◆ **Task details**
Repeat word for word the part of the text below on changing email addresses, starting with "Chances are that" and going on through "a few days.".

◆ **Excerpt**
------------

One of the biggest issues when creating mailboxes is letting your correspondents know about them. In fact, many users never do this because they fear that they are going to lose customers, friends, or other contacts they may have. This is a legitimate fear, but everyone moves and changes addresses in the real world, too. What can be managed in life should normally be manageable online!

Obviously, you cannot set your old address to send auto-reply mail containing your new address. Otherwise, you would simply send your new address to spammers even before all your legitimate correspondents have had the time to learn about it. Worse, should one of your correspondents have an auto-reply system too, your two mail servers could enter an auto-replying loop, filling your mailbox and preventing other legitimate users from receiving the new address notification.
Using Address Book to Solve Transition Issues

Chances are that the last time you moved, you had to send cards to everyone to make sure that they were aware of your new contact information. You can do the same online by using the Panther Address Book and its great Send Updates feature.

The Send Update feature will automatically send your new contact information to a group of people, by clicking on a few buttons. A lot easier than doing things manually, isn't it? Of course, it sends your information as a vCard, ensuring cross-platform compatibility and consistency in what you send -- so you won't make a typo in your new email address on half of the cards you send, something that can happen when writing hundreds of notes in a few days.

------------

◆ **Stored data**
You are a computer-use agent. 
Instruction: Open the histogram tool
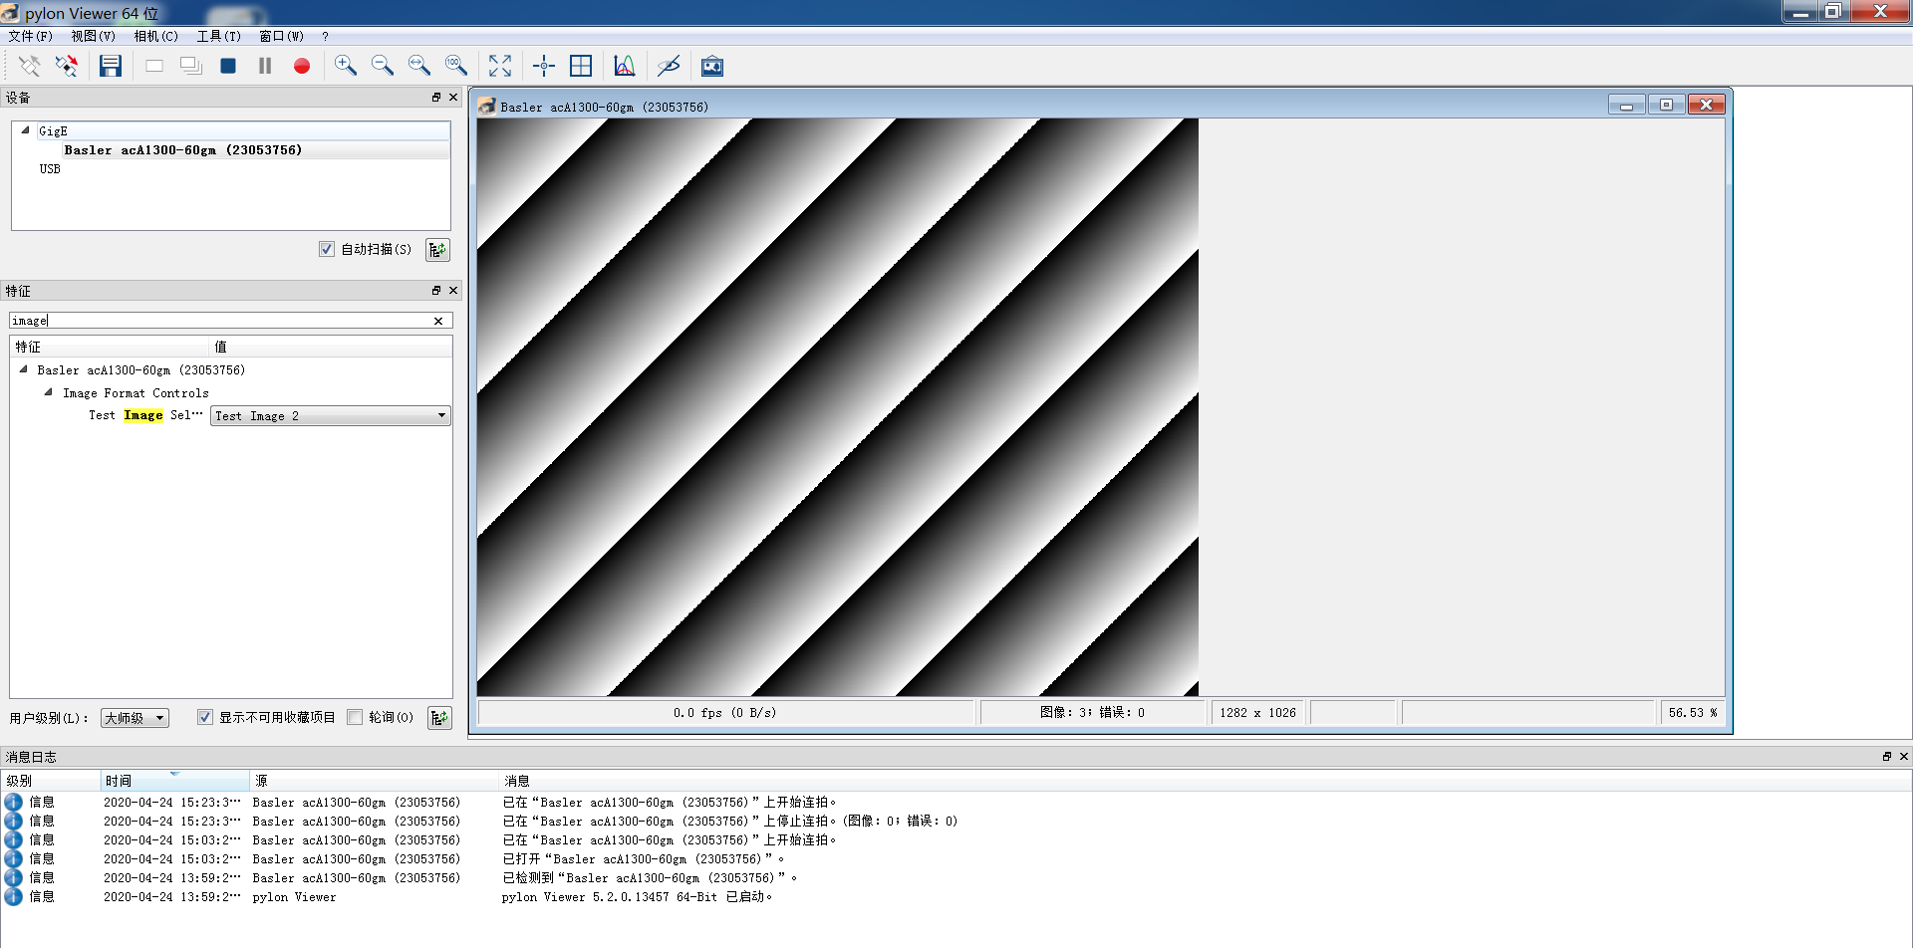(624, 66)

------------

◆ **Solution**
Chances are that the last time you moved, you had to send cards to everyone to make sure that they were aware of your new contact information. You can do the same online by using the Panther Address Book and its great Send Updates feature.

The Send Update feature will automatically send your new contact information to a group of people, by clicking on a few buttons. A lot easier than doing things manually, isn't it? Of course, it sends your information as a vCard, ensuring cross-platform compatibility and consistency in what you send -- so you won't make a typo in your new email address on half of the cards you send, something that can happen when writing hundreds of notes in a few days.